[[ Supplied entries, beginning ]]
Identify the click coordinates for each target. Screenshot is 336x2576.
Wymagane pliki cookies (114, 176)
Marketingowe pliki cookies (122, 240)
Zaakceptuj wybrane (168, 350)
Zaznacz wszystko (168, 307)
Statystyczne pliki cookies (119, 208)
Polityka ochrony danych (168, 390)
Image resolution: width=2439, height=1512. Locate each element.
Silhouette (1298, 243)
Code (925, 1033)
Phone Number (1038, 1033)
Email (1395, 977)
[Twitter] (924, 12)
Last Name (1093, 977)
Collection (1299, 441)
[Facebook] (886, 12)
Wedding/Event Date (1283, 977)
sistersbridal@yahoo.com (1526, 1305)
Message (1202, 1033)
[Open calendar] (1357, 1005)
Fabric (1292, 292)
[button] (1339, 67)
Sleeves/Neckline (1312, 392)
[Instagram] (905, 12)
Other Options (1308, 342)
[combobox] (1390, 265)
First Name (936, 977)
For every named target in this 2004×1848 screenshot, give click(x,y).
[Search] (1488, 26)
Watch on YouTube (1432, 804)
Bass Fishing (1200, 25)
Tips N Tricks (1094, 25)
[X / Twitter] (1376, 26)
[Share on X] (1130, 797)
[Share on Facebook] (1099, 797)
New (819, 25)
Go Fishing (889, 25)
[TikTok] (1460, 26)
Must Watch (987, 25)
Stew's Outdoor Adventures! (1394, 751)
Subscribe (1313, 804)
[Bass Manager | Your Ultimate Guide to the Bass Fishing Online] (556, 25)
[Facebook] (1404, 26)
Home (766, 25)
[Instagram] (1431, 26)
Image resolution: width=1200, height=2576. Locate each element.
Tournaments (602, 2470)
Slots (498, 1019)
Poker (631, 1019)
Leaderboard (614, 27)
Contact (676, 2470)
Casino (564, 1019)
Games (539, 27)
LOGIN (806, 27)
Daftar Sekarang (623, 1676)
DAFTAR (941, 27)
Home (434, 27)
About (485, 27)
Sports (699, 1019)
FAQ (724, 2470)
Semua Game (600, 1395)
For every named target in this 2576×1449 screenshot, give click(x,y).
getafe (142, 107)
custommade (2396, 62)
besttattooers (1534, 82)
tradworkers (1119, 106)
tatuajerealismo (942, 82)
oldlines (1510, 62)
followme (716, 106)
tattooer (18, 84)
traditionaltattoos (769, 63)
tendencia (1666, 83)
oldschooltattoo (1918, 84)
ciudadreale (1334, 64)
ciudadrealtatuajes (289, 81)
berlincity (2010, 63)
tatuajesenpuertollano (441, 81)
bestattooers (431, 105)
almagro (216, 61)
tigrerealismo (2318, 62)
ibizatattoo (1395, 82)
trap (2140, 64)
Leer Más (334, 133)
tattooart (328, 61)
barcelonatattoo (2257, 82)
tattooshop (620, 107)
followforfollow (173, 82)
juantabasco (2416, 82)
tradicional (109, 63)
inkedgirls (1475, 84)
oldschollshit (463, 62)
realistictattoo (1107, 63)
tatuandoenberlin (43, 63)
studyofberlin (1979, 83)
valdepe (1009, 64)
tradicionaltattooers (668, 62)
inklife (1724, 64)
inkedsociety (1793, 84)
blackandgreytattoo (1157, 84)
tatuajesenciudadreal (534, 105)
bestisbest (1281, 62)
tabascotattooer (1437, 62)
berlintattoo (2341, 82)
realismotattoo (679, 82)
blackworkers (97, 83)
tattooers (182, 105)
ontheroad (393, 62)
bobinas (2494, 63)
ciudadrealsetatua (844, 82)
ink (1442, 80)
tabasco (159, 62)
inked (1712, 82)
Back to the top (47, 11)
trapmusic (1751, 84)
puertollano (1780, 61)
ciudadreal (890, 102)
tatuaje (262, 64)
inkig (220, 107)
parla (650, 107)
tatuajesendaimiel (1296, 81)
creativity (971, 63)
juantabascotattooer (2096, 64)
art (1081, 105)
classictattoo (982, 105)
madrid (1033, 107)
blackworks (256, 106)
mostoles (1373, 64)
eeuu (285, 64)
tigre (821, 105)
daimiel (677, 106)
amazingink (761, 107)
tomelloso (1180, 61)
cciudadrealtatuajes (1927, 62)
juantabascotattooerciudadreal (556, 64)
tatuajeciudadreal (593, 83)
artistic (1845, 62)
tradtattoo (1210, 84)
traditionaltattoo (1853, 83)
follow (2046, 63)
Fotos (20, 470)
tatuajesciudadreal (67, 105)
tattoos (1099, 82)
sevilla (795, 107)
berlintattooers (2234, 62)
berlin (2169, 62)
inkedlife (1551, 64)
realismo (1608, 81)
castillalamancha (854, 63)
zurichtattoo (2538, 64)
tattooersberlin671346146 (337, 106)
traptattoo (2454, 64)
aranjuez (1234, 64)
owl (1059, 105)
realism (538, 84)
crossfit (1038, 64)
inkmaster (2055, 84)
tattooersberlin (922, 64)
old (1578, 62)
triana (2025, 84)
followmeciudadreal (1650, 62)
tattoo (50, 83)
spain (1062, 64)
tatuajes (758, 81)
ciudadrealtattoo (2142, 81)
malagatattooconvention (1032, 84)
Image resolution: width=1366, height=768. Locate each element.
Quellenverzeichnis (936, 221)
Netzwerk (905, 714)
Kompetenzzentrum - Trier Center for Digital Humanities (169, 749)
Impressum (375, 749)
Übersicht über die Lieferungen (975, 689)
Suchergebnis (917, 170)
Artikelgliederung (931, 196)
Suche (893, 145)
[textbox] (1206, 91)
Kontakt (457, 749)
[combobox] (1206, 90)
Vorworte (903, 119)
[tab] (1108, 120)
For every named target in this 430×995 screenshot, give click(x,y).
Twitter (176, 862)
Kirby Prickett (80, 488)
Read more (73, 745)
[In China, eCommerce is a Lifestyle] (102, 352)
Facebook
[[ Supplied entries, end ]]
== Assigned task ==
Word for word, output the records that appear above.

== Result ==
Identify the click coordinates for each target. Screenshot is 336x2576.
Wymagane pliki cookies (114, 176)
Marketingowe pliki cookies (122, 240)
Zaakceptuj wybrane (168, 350)
Zaznacz wszystko (168, 307)
Statystyczne pliki cookies (119, 208)
Polityka ochrony danych (168, 390)
Image resolution: width=2439, height=1512. Locate each element.
Silhouette (1298, 243)
Code (925, 1033)
Phone Number (1038, 1033)
Email (1395, 977)
[Twitter] (924, 12)
Last Name (1093, 977)
Collection (1299, 441)
[Facebook] (886, 12)
Wedding/Event Date (1283, 977)
sistersbridal@yahoo.com (1526, 1305)
Message (1202, 1033)
[Open calendar] (1357, 1005)
Fabric (1292, 292)
[button] (1339, 67)
Sleeves/Neckline (1312, 392)
[Instagram] (905, 12)
Other Options (1308, 342)
[combobox] (1390, 265)
First Name (936, 977)
For every named target in this 2004×1848 screenshot, give click(x,y).
[Search] (1488, 26)
Watch on YouTube (1432, 804)
Bass Fishing (1200, 25)
Tips N Tricks (1094, 25)
[X / Twitter] (1376, 26)
[Share on X] (1130, 797)
[Share on Facebook] (1099, 797)
New (819, 25)
Go Fishing (889, 25)
[TikTok] (1460, 26)
Must Watch (987, 25)
Stew's Outdoor Adventures! (1394, 751)
Subscribe (1313, 804)
[Bass Manager | Your Ultimate Guide to the Bass Fishing Online] (556, 25)
[Facebook] (1404, 26)
Home (766, 25)
[Instagram] (1431, 26)
Image resolution: width=1200, height=2576. Locate each element.
Tournaments (602, 2470)
Slots (498, 1019)
Poker (631, 1019)
Leaderboard (614, 27)
Contact (676, 2470)
Casino (564, 1019)
Games (539, 27)
LOGIN (806, 27)
Daftar Sekarang (623, 1676)
DAFTAR (941, 27)
Home (434, 27)
About (485, 27)
Sports (699, 1019)
FAQ (724, 2470)
Semua Game (600, 1395)
For every named target in this 2576×1449 screenshot, give click(x,y).
getafe (142, 107)
custommade (2396, 62)
besttattooers (1534, 82)
tradworkers (1119, 106)
tatuajerealismo (942, 82)
oldlines (1510, 62)
followme (716, 106)
tattooer (18, 84)
traditionaltattoos (769, 63)
tendencia (1666, 83)
oldschooltattoo (1918, 84)
ciudadreale (1334, 64)
ciudadrealtatuajes (289, 81)
berlincity (2010, 63)
tatuajesenpuertollano (441, 81)
bestattooers (431, 105)
almagro (216, 61)
tigrerealismo (2318, 62)
ibizatattoo (1395, 82)
trap (2140, 64)
Leer Más (334, 133)
tattooart (328, 61)
barcelonatattoo (2257, 82)
tattooshop (620, 107)
followforfollow (173, 82)
juantabasco (2416, 82)
tradicional (109, 63)
inkedgirls (1475, 84)
oldschollshit (463, 62)
realistictattoo (1107, 63)
tatuandoenberlin (43, 63)
studyofberlin (1979, 83)
valdepe (1009, 64)
tradicionaltattooers (668, 62)
inklife (1724, 64)
inkedsociety (1793, 84)
blackandgreytattoo (1157, 84)
tatuajesenciudadreal (534, 105)
bestisbest (1281, 62)
tabascotattooer (1437, 62)
berlintattoo (2341, 82)
realismotattoo (679, 82)
blackworkers (97, 83)
tattooers (182, 105)
ontheroad (393, 62)
bobinas (2494, 63)
ciudadrealsetatua (844, 82)
ink (1442, 80)
tabasco (159, 62)
inked (1712, 82)
Back to the top (47, 11)
trapmusic (1751, 84)
puertollano (1780, 61)
ciudadreal (890, 102)
tatuaje (262, 64)
inkig (220, 107)
parla (650, 107)
tatuajesendaimiel (1296, 81)
creativity (971, 63)
juantabascotattooer (2096, 64)
art (1081, 105)
classictattoo (982, 105)
madrid (1033, 107)
blackworks (256, 106)
mostoles (1373, 64)
eeuu (285, 64)
tigre (821, 105)
daimiel (677, 106)
amazingink (761, 107)
tomelloso (1180, 61)
cciudadrealtatuajes (1927, 62)
juantabascotattooerciudadreal (556, 64)
tatuajeciudadreal (593, 83)
artistic (1845, 62)
tradtattoo (1210, 84)
traditionaltattoo (1853, 83)
follow (2046, 63)
Fotos (20, 470)
tatuajesciudadreal (67, 105)
tattoos (1099, 82)
sevilla (795, 107)
berlintattooers (2234, 62)
berlin (2169, 62)
inkedlife (1551, 64)
realismo (1608, 81)
castillalamancha (854, 63)
zurichtattoo (2538, 64)
tattooersberlin671346146 (337, 106)
traptattoo (2454, 64)
aranjuez (1234, 64)
owl (1059, 105)
realism (538, 84)
crossfit (1038, 64)
inkmaster (2055, 84)
tattooersberlin (922, 64)
old (1578, 62)
triana (2025, 84)
followmeciudadreal (1650, 62)
tattoo (50, 83)
spain (1062, 64)
tatuajes (758, 81)
ciudadrealtattoo (2142, 81)
malagatattooconvention (1032, 84)
Image resolution: width=1366, height=768. Locate each element.
Quellenverzeichnis (936, 221)
Netzwerk (905, 714)
Kompetenzzentrum - Trier Center for Digital Humanities (169, 749)
Impressum (375, 749)
Übersicht über die Lieferungen (975, 689)
Suchergebnis (917, 170)
Artikelgliederung (931, 196)
Suche (893, 145)
[textbox] (1206, 91)
Kontakt (457, 749)
[combobox] (1206, 90)
Vorworte (903, 119)
[tab] (1108, 120)
For every named target in this 430×995 screenshot, give click(x,y).
Twitter (176, 862)
Kirby Prickett (80, 488)
Read more (73, 745)
[In China, eCommerce is a Lifestyle] (102, 352)
Facebook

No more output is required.